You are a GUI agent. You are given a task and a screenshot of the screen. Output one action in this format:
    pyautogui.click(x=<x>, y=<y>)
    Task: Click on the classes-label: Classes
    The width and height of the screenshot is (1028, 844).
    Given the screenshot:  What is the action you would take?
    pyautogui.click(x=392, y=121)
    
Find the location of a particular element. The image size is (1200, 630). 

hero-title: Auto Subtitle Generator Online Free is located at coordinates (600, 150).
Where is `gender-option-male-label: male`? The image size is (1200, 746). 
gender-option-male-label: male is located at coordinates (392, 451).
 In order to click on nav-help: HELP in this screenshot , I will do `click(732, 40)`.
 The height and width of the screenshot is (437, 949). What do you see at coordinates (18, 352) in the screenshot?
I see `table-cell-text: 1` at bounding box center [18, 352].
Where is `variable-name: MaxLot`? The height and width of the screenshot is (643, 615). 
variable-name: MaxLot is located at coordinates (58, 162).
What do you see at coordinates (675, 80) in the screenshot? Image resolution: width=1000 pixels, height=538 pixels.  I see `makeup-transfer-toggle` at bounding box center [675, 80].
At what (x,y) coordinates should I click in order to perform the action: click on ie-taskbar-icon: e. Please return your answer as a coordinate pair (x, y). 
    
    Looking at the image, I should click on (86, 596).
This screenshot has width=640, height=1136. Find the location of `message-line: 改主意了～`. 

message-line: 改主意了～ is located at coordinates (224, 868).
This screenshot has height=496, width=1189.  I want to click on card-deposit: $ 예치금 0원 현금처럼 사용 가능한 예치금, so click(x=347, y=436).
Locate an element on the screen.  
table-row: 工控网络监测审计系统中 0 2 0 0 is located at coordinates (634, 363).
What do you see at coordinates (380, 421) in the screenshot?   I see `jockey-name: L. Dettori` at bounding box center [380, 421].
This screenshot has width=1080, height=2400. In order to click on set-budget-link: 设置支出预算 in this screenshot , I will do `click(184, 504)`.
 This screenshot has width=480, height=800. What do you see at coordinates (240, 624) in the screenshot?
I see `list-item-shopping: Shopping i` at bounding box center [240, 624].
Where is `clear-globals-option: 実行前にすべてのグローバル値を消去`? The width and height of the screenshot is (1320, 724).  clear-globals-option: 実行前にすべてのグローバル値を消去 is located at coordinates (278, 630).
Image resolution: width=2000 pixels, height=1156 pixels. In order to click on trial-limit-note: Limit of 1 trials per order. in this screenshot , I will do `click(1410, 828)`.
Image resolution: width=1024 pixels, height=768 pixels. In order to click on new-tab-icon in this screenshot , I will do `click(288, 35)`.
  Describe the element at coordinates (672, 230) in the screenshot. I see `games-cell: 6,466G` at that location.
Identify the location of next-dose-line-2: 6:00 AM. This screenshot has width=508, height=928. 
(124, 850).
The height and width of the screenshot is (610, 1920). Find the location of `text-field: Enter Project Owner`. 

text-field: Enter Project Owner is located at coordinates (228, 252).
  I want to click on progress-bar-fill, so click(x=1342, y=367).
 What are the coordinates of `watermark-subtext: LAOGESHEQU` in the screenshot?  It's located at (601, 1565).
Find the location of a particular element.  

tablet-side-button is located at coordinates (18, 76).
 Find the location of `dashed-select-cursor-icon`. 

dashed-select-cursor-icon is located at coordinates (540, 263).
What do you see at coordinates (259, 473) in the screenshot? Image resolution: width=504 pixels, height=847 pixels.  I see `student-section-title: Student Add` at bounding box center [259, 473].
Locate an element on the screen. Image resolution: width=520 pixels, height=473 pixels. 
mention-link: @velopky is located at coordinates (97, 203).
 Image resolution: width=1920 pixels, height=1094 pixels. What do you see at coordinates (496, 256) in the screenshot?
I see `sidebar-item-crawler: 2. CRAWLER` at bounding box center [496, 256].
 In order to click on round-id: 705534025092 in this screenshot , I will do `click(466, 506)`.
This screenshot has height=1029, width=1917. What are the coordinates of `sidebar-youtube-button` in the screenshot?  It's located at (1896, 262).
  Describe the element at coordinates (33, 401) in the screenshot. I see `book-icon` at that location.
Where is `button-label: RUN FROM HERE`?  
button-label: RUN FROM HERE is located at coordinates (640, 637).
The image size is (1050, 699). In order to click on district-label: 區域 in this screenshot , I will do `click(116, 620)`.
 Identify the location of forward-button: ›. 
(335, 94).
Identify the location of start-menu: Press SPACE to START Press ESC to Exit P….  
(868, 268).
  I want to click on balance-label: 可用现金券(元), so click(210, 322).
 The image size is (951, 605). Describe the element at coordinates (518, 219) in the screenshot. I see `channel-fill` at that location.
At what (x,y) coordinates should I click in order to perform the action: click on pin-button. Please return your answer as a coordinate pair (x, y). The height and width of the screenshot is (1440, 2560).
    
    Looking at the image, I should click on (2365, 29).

• Exercise requirements
Copy out all of the material above word for word, keeping every line in its original order.

• Problem solution
You are a GUI agent. You are given a task and a screenshot of the screen. Output one action in this format:
    pyautogui.click(x=<x>, y=<y>)
    Task: Click on the classes-label: Classes
    The width and height of the screenshot is (1028, 844).
    Given the screenshot:  What is the action you would take?
    pyautogui.click(x=392, y=121)
    
Find the location of a particular element. The image size is (1200, 630). 

hero-title: Auto Subtitle Generator Online Free is located at coordinates (600, 150).
Where is `gender-option-male-label: male`? The image size is (1200, 746). 
gender-option-male-label: male is located at coordinates (392, 451).
 In order to click on nav-help: HELP in this screenshot , I will do `click(732, 40)`.
 The height and width of the screenshot is (437, 949). What do you see at coordinates (18, 352) in the screenshot?
I see `table-cell-text: 1` at bounding box center [18, 352].
Where is `variable-name: MaxLot`? The height and width of the screenshot is (643, 615). 
variable-name: MaxLot is located at coordinates (58, 162).
What do you see at coordinates (675, 80) in the screenshot? Image resolution: width=1000 pixels, height=538 pixels.  I see `makeup-transfer-toggle` at bounding box center [675, 80].
At what (x,y) coordinates should I click in order to perform the action: click on ie-taskbar-icon: e. Please return your answer as a coordinate pair (x, y). 
    
    Looking at the image, I should click on (86, 596).
This screenshot has width=640, height=1136. Find the location of `message-line: 改主意了～`. 

message-line: 改主意了～ is located at coordinates (224, 868).
This screenshot has height=496, width=1189.  I want to click on card-deposit: $ 예치금 0원 현금처럼 사용 가능한 예치금, so click(x=347, y=436).
Locate an element on the screen.  
table-row: 工控网络监测审计系统中 0 2 0 0 is located at coordinates (634, 363).
What do you see at coordinates (380, 421) in the screenshot?   I see `jockey-name: L. Dettori` at bounding box center [380, 421].
This screenshot has width=1080, height=2400. In order to click on set-budget-link: 设置支出预算 in this screenshot , I will do `click(184, 504)`.
 This screenshot has width=480, height=800. What do you see at coordinates (240, 624) in the screenshot?
I see `list-item-shopping: Shopping i` at bounding box center [240, 624].
Where is `clear-globals-option: 実行前にすべてのグローバル値を消去`? The width and height of the screenshot is (1320, 724).  clear-globals-option: 実行前にすべてのグローバル値を消去 is located at coordinates (278, 630).
Image resolution: width=2000 pixels, height=1156 pixels. In order to click on trial-limit-note: Limit of 1 trials per order. in this screenshot , I will do `click(1410, 828)`.
Image resolution: width=1024 pixels, height=768 pixels. In order to click on new-tab-icon in this screenshot , I will do `click(288, 35)`.
  Describe the element at coordinates (672, 230) in the screenshot. I see `games-cell: 6,466G` at that location.
Identify the location of next-dose-line-2: 6:00 AM. This screenshot has width=508, height=928. 
(124, 850).
The height and width of the screenshot is (610, 1920). Find the location of `text-field: Enter Project Owner`. 

text-field: Enter Project Owner is located at coordinates (228, 252).
  I want to click on progress-bar-fill, so click(x=1342, y=367).
 What are the coordinates of `watermark-subtext: LAOGESHEQU` in the screenshot?  It's located at (601, 1565).
Find the location of a particular element.  

tablet-side-button is located at coordinates (18, 76).
 Find the location of `dashed-select-cursor-icon`. 

dashed-select-cursor-icon is located at coordinates (540, 263).
What do you see at coordinates (259, 473) in the screenshot? Image resolution: width=504 pixels, height=847 pixels.  I see `student-section-title: Student Add` at bounding box center [259, 473].
Locate an element on the screen. Image resolution: width=520 pixels, height=473 pixels. 
mention-link: @velopky is located at coordinates (97, 203).
 Image resolution: width=1920 pixels, height=1094 pixels. What do you see at coordinates (496, 256) in the screenshot?
I see `sidebar-item-crawler: 2. CRAWLER` at bounding box center [496, 256].
 In order to click on round-id: 705534025092 in this screenshot , I will do `click(466, 506)`.
This screenshot has height=1029, width=1917. What are the coordinates of `sidebar-youtube-button` in the screenshot?  It's located at (1896, 262).
  Describe the element at coordinates (33, 401) in the screenshot. I see `book-icon` at that location.
Where is `button-label: RUN FROM HERE`?  
button-label: RUN FROM HERE is located at coordinates (640, 637).
The image size is (1050, 699). In order to click on district-label: 區域 in this screenshot , I will do `click(116, 620)`.
 Identify the location of forward-button: ›. 
(335, 94).
Identify the location of start-menu: Press SPACE to START Press ESC to Exit P….  
(868, 268).
  I want to click on balance-label: 可用现金券(元), so click(210, 322).
 The image size is (951, 605). Describe the element at coordinates (518, 219) in the screenshot. I see `channel-fill` at that location.
At what (x,y) coordinates should I click in order to perform the action: click on pin-button. Please return your answer as a coordinate pair (x, y). The height and width of the screenshot is (1440, 2560).
    
    Looking at the image, I should click on (2365, 29).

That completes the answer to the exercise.